(Collected data entries)
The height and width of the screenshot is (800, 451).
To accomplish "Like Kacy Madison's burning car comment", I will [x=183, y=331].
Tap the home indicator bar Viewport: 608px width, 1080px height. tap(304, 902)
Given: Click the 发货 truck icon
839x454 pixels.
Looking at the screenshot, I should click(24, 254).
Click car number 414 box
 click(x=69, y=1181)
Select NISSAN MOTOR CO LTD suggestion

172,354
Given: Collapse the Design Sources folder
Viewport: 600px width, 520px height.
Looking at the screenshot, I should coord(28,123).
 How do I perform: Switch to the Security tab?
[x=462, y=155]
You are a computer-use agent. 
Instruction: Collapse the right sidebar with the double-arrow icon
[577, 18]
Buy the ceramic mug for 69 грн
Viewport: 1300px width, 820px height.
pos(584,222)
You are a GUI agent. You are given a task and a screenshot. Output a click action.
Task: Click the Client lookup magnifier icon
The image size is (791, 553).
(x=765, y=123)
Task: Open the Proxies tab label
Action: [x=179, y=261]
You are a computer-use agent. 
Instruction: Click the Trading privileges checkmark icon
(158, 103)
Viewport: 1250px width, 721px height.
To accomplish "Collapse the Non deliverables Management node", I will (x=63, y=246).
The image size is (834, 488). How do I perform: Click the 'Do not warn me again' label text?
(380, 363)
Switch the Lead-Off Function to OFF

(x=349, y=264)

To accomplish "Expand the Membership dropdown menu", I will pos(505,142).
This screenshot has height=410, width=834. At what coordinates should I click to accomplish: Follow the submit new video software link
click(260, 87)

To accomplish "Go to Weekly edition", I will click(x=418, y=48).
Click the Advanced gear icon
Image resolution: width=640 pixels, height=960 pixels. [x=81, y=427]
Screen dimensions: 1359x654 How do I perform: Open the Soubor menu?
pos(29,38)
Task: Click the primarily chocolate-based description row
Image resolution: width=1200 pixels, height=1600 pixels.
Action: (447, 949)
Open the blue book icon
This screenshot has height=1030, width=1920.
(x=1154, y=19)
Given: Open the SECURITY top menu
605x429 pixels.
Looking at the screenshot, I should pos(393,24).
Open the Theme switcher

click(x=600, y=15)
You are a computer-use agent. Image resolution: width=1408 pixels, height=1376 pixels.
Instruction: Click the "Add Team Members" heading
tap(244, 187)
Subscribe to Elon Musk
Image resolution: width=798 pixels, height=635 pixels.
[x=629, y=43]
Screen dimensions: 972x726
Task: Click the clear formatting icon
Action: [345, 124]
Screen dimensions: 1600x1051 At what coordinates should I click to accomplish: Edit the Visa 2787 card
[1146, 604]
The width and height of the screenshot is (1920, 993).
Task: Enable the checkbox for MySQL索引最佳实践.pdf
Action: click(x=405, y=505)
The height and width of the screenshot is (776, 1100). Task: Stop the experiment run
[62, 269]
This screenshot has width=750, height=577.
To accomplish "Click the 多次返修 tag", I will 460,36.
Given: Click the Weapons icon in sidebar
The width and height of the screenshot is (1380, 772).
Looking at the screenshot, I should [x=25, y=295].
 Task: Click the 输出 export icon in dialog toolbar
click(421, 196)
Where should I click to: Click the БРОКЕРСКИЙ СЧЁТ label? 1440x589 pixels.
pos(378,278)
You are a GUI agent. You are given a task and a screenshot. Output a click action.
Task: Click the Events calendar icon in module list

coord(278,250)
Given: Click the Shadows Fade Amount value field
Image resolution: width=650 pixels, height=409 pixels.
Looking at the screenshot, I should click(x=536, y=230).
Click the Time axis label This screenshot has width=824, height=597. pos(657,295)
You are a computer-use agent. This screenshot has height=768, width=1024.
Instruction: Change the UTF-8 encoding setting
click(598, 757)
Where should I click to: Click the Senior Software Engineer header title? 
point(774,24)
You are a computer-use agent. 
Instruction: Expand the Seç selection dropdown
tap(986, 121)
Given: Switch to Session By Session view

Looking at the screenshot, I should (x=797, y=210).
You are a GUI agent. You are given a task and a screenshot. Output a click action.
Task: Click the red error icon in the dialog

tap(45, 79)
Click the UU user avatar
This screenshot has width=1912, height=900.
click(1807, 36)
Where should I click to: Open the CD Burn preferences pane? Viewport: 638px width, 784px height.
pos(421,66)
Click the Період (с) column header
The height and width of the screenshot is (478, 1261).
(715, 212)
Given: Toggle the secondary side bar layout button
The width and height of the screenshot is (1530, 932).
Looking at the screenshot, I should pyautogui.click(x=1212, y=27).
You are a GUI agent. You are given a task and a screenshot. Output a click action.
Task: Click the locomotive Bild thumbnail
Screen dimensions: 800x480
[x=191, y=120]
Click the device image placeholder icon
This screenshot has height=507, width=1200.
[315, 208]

BRIEF
The lines to return begin at the first line of the records and end at the line holding "Given: Collapse the Design Sources folder"; please return them exactly, including both, and nothing beyond.

WRITTEN SOLUTION
The height and width of the screenshot is (800, 451).
To accomplish "Like Kacy Madison's burning car comment", I will [x=183, y=331].
Tap the home indicator bar Viewport: 608px width, 1080px height. tap(304, 902)
Given: Click the 发货 truck icon
839x454 pixels.
Looking at the screenshot, I should click(24, 254).
Click car number 414 box
 click(x=69, y=1181)
Select NISSAN MOTOR CO LTD suggestion

172,354
Given: Collapse the Design Sources folder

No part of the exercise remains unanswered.